Die Klägerin könne allerdings Freistellung von den Schadensersatzansprüchen bezüglich der Leitplanke aufgrund des Vertrages zur Haftpflichtversicherung verlangen. Hier könne sich die beklagte Versicherung nicht mit Erfolg auf die Ausschlussklausel im Haftpflichtversicherungsvertrag berufen, denn sie habe den ihr insoweit obliegenden Beweis, dass es bei der Veranstaltung des Deutschen Sportfahrerkreises auf die Erzielung einer Höchstgeschwindigkeit angekommen sei, nicht führen können.

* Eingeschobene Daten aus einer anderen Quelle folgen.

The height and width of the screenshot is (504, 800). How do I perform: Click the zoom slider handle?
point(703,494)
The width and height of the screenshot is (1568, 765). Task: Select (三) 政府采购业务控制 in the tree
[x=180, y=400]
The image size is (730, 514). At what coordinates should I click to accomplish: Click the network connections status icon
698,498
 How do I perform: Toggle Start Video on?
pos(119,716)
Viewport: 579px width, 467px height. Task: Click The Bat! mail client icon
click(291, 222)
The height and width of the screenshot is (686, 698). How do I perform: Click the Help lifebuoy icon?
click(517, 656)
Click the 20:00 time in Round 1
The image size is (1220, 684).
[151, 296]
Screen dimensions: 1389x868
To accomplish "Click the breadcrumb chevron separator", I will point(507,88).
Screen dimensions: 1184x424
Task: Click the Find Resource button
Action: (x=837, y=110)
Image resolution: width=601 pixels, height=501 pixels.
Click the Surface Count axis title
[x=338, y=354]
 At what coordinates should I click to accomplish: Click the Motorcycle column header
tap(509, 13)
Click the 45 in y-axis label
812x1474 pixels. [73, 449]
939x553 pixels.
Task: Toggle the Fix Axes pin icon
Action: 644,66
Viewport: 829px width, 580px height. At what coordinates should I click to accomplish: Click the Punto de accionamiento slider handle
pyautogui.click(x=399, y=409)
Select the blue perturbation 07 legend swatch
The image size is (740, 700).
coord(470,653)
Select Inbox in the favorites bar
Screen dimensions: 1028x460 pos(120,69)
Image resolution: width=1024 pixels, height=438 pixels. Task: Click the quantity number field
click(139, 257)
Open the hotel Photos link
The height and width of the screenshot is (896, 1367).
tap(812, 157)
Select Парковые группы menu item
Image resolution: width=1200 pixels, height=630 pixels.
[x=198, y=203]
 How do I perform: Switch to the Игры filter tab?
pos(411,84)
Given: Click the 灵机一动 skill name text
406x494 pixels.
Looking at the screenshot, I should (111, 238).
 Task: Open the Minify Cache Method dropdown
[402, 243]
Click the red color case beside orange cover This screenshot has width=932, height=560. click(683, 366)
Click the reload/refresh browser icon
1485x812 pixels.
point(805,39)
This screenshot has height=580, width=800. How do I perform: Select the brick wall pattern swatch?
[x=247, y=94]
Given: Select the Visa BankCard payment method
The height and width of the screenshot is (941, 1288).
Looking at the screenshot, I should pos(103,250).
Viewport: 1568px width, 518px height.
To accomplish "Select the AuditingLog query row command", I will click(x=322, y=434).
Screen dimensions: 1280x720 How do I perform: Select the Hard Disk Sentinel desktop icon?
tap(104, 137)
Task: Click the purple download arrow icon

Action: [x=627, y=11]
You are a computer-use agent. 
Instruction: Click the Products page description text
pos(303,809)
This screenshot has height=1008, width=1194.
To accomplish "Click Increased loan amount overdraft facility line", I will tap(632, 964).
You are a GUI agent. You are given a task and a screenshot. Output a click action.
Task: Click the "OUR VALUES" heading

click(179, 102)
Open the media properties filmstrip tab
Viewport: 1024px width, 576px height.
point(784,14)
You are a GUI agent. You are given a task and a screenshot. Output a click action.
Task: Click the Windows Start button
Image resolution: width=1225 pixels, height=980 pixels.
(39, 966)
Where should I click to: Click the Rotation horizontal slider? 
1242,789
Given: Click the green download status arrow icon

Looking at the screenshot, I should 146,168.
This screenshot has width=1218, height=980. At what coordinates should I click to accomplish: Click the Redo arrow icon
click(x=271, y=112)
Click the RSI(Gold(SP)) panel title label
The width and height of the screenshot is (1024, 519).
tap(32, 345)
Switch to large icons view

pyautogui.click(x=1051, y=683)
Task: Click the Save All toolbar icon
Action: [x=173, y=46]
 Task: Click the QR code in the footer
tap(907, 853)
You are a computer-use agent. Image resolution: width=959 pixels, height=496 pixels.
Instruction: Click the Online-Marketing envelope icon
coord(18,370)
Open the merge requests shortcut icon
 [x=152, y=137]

Zwar bestünden für den Senat keine Zweifel daran, dass bei einer Veranstaltung der vorliegenden Art die eingesetzten Kraftfahrzeuge einem gesteigertem Risiko unterlägen und das Fahrverhalten der Teilnehmer – etwa durch Ausbremsen anderer Teilnehmer, Rechtsüberholen, Windschattenfahren – vielfach den Anforderungen der StVO nicht gerecht würde. Jedoch sei unstreitig keine Wertung, Platzierung und Zeitmessung erfolgt. Dass es den Teilnehmern zweifelsohne auch um die Erzielung möglichst hoher Geschwindigkeiten gehen könne, sei bei der gebotenen engen Auslegung einer Ausschlussklausel nicht ausreichend. Die Veranstaltung habe auch keine „zugehörige Übungsfahrt“ dargestellt, insoweit müsse eine vom Veranstalter organisierte Übungsfahrt zu einem bestimmten Rennen vorliegen, das sei hier nicht der Fall gewesen.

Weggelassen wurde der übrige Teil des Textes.